Еще одно его стихотворение, «Мне право дано…», которое потом войдет в первую книгу, было напечатано уже в газете «Брянский комсомолец», куда Искандер будет распределен после выпуска, в 1954 году.
Диалог авторов
ЕВГЕНИЙ ПОПОВ: Про Библиотечный институт я много слышал в Красноярске от Зория Яхнина. Друг юности Искандера, кстати, первым напечатал мой рассказ, когда мне едва-едва исполнилось шестнадцать лет. Но это отношения к нашей книге не имеет. Хотя, может, и имеет. А про Литинститут, про Коваленкова сам Фазиль мне поведал.

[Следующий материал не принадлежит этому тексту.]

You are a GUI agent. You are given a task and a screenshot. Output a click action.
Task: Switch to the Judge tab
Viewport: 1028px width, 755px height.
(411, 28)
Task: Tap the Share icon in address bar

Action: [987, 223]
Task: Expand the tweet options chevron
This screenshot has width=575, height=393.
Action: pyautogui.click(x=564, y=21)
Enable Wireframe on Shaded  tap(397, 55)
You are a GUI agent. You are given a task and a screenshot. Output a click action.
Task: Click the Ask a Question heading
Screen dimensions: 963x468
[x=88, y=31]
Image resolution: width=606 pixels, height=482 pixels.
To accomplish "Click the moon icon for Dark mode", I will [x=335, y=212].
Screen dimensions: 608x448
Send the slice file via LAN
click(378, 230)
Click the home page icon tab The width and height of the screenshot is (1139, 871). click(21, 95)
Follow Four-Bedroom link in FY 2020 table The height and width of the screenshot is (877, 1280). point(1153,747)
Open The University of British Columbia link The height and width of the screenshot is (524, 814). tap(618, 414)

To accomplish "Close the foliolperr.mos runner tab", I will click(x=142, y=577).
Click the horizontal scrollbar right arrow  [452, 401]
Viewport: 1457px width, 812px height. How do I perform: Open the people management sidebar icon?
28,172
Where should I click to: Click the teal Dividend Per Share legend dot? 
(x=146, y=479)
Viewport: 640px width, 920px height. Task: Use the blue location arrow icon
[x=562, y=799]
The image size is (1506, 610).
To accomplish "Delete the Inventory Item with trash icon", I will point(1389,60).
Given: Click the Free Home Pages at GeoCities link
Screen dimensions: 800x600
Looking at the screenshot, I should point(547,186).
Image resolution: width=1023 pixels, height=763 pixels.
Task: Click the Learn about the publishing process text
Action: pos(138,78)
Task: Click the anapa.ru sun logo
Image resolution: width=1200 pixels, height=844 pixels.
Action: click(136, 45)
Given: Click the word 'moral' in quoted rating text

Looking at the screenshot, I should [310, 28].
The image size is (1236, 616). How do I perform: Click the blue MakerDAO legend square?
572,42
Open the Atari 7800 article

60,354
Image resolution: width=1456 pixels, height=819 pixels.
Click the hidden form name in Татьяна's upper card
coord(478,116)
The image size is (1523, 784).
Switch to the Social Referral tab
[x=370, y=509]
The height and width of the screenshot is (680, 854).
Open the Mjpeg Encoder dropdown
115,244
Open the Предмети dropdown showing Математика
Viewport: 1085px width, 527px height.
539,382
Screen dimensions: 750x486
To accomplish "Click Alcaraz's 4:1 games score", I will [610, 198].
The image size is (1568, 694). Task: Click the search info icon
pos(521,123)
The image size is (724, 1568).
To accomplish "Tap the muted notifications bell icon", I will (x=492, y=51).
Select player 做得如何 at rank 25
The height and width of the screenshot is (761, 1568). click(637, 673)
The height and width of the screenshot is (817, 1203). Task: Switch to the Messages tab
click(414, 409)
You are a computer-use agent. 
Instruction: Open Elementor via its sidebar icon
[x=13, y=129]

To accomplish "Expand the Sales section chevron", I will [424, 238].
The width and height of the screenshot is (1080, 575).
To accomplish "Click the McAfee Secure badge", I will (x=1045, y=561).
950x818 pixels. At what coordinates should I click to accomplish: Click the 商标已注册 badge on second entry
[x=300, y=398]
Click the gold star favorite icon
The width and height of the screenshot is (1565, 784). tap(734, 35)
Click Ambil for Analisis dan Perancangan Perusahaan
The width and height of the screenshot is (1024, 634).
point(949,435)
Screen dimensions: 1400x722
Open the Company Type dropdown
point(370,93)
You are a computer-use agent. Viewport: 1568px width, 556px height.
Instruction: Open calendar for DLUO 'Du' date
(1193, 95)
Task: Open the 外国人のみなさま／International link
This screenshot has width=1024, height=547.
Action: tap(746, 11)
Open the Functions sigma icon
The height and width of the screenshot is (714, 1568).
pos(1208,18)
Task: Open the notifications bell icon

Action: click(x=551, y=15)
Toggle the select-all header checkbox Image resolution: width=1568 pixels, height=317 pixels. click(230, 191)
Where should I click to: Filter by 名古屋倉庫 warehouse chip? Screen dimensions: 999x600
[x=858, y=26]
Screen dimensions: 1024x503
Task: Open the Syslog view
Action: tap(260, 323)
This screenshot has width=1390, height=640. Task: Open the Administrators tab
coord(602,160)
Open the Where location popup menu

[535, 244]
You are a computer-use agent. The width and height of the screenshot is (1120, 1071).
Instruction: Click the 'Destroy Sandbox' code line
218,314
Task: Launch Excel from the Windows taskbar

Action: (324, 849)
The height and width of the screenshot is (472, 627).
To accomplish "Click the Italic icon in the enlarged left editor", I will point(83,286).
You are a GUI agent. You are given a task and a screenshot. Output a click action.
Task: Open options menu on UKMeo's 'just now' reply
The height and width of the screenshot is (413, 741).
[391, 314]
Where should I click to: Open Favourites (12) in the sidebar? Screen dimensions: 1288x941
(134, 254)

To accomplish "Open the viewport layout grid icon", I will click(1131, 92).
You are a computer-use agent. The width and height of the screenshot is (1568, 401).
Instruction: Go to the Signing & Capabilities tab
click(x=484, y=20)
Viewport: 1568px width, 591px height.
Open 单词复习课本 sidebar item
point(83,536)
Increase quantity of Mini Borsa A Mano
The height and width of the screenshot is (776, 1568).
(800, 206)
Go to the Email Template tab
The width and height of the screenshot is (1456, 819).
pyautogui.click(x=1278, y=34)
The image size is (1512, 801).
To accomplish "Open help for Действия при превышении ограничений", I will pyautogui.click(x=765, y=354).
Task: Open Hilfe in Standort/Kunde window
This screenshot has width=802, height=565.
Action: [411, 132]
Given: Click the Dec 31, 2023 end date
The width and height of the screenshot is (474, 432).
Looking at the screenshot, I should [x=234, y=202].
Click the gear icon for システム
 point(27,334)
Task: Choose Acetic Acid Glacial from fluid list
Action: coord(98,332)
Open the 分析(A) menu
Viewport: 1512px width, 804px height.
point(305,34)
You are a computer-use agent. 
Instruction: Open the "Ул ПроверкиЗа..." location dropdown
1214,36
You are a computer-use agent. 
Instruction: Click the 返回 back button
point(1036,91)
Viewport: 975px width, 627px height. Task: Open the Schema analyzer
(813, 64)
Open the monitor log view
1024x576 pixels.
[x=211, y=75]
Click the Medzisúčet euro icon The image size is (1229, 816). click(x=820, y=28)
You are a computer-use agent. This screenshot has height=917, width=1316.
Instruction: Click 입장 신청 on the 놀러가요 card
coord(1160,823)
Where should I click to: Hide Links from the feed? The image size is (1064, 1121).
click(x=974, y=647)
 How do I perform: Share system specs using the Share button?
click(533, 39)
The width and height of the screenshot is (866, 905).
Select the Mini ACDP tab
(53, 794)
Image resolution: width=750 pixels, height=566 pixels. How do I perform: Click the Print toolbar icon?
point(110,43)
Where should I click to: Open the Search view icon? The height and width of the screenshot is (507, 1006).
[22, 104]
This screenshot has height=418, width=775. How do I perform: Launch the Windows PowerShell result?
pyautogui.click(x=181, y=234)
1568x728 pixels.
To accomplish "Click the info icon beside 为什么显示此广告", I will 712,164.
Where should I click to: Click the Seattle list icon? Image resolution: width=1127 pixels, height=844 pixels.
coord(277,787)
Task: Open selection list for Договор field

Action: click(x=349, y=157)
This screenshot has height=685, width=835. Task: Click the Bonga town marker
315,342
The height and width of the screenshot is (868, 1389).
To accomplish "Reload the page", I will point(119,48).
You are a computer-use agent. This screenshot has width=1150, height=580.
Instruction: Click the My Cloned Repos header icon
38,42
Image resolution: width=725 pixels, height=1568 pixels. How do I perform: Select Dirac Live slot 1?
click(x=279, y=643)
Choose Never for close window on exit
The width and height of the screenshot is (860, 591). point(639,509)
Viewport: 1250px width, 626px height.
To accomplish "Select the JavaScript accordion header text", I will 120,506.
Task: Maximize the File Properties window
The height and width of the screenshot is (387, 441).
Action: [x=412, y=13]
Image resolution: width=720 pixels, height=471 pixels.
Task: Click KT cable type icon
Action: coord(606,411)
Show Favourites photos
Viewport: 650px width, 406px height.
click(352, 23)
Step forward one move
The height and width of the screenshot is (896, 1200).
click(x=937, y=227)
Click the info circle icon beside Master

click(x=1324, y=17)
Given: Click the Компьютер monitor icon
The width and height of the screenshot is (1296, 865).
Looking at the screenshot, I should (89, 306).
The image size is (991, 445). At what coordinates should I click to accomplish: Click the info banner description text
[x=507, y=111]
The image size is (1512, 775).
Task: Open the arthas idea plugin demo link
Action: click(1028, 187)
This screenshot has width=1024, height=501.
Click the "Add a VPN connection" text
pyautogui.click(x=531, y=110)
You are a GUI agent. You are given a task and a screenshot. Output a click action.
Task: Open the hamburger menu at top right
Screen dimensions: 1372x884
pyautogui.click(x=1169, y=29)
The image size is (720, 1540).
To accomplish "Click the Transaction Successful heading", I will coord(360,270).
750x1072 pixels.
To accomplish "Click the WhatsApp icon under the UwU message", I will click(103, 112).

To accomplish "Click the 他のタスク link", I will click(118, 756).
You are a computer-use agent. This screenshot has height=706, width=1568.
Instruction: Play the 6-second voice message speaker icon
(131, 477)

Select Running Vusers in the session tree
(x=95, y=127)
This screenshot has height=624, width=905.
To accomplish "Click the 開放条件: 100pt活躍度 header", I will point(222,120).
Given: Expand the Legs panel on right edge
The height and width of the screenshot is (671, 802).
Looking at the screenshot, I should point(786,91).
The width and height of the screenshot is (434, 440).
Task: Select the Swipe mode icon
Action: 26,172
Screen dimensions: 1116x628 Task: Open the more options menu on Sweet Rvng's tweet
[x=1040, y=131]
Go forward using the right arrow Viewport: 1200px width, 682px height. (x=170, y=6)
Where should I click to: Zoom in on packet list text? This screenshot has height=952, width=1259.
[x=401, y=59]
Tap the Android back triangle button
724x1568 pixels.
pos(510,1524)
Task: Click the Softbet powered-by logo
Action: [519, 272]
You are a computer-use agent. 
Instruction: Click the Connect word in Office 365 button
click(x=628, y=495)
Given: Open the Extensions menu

Он относился к своему мастеру с не меньшим уважением, чем Солоухин.
МИХАИЛ ГУНДАРИН: Тут, конечно, не следует забывать, что Искандер, когда учился, был только поэтом, прозу еще не писал.
Е. П.: Но когда мы с вами говорим, что он «пытался вести себя профессионально», то я невольно вспоминаю, как он рассказывал мне о своей первой встрече с Евгением Евтушенко. Встретились они у Семена Кирсанова. Помните, был такой поэт, друг Маяковского?
М. Г.: Конечно, помню: «Жил-был я… Помнится, что жил…»
Е. П.: Фазиль принес ему стихи, и Кирсанов познакомил его с каким-то долговязым пареньком, велел им дружить. Они вышли от Кирсанова вместе. Паренек был не кто иной, как юный Евгений Александрович. Евтушенко моложе Фазиля на три или четыре года, но к тому времени уже вовсю печатался. Как «столичная штучка», он тут же взял шефство над «провинциалом». Удивился, что кавказец, о котором так лестно отзывается САМ КИРСАНОВ, никого из тех, КОГО НАДО, в Москве не знает. Нужно публиковаться, пытаться войти в ИХ КРУГ, убеждал Евтушенко своего нового знакомого. Сам он уже тогда чувствовал себя в литературе как рыба в воде. Принятый в Литинститут даже без так называемого аттестата зрелости об окончании школы, выпустил в 1952-м первую книжку, был тут же принят в Союз писателей, стал секретарем его комсомольской организации. На похоронах Фазиля он вспоминал, как они вместе ходили в театры, куда им доставала контрамарки мама Евтушенко Зинаида Ермолаевна, администратор филармонии. Его удивляло, что Искандер, «такой трагический писатель», почему-то любил оперетту. Потом их пути разошлись. Фазиль уехал по распределению в Брянск, а Евтушенко в 1957-м выперли из Литинститута, несмотря на всю его известность, а может, и благодаря ей.